PROBLEMS TO SOLVE:
(a) In the Black History Month playlist post, who is named as the businessman at the Jamestown settlement who said the ship wasn't carrying much?
(b) Pick up the Black History Month playlist post after its final sentence and keep writing it.

PASSAGE:
-- BEGIN --

# A Code Switch Playlist For Black History Month



## Leeda.the.Paladin (Feb 1, 2020)

*A Code Switch Playlist For Black History Month*







February 1, 20206:18 AM ET
DIANNE LUGO

ISABELLA ROSARIO






We've got all the content you need for Black History Month.

Aurélia Durand
Black History Month is here, and it's the perfect time to listen to Code Switch! We've got episodes all about the hidden heroes and buried history of black America. To help you dive right in, check out our new playlist. It's got stories on everything from sports activism, to the Black Panther Party, to one woman's fight for respect that went all the way to the Supreme Court. So as you grind through the middle of winter, listen to our recommendations to be inspired, enlightened and moved. 

If you want to learn about....

The first enslaved Africans in the United States 

Four hundred years ago, a ship landed on the coast of Jamestown, Va. According to John Rolfe, a businessman at the small British settlement, the ship wasn't carrying much. But the truth was, within the ship were the first enslaved Africans to arrive in the United States. We went to Jamestown to learn the hidden history of the people on that boat in '20 And Odd. Negroes'.

-- END --

INFORMATION SUPPLIED:
-- BEGIN --

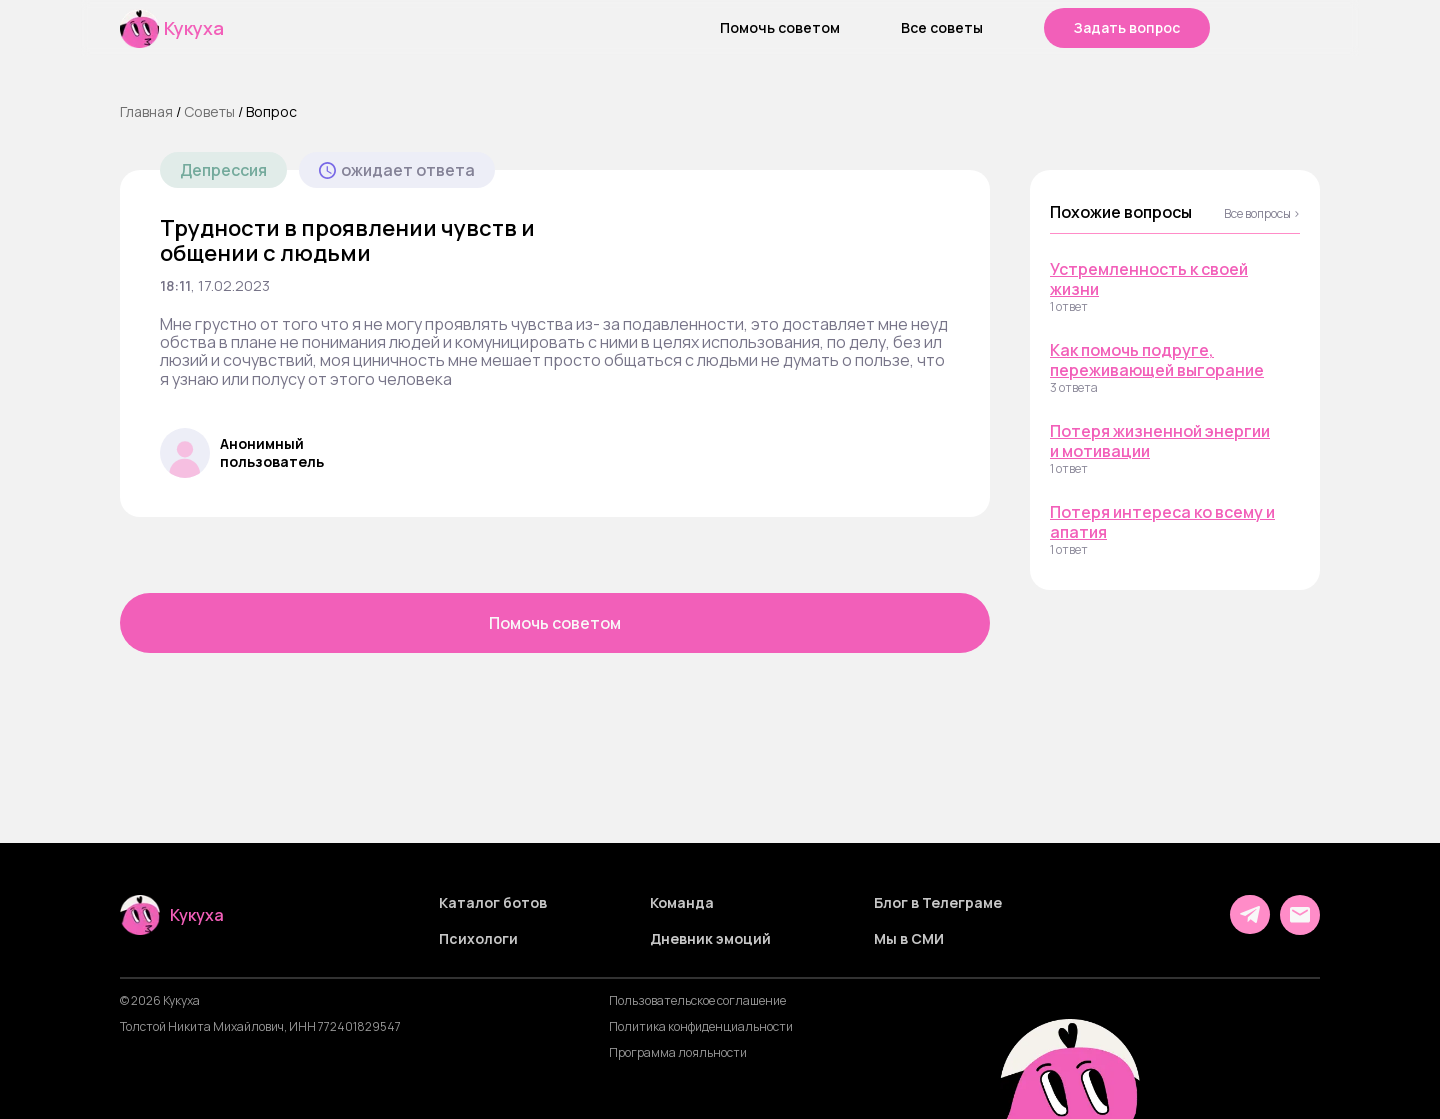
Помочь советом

-- END --

ANSWERS TO THE TASKS:
(a) John Rolfe

(b)
How black athletes transformed sports activism 

Colin Kaepernick kneeled to protest police brutality. Muhammad Ali spoke out against the Vietnam War. Tommie Smith and John Carlos raised their fists to condemn racial inequality. In sports leagues made up most of white owners and coaches, the pressure for athletes to "stick to sports" is strong. But despite attacks on everything from their intelligence to their patriotism, black athletes continue to speak out. Hear more about folks who have refused to "shut up and dribble": A Thousand Ways To Kneel And Kiss The Ground.

Some Of The People Knew Magic.

How the assassination of MLK changed the Black Panther Party

It was April 6, 1968 — two days after Dr. Martin Luther King Jr. was assassinated. As mourners planned his funeral in Atlanta, the Black Panther Party was busy making plans of their own in Oakland. That night, the members of the party ambushed police officers who were patrolling a house in West Oakland. During that confrontation, police shot and killed an unarmed 17-year-old who had recently been recruited to the Black Panthers. The incident drew widespread attention, leading the Black Panther Party to expand across the country in the weeks that followed. To find out more about this transformative event, listen to: The Road To The Promised Land, 50 Years Later.

Housing segregation's past and present 

You've heard us say it before, and you'll hear us say it again: #HousingSegragationInEverything. That's because much of what we talk about on Code Switch can be traced back to where we live — or more accurately, where some Americans were allowed to live. For a discussion about racial discrimination in housing, its continued influence on...well, everything, and a look back at the Fair Housing Act, make sure to listen to: Location! Location! Location!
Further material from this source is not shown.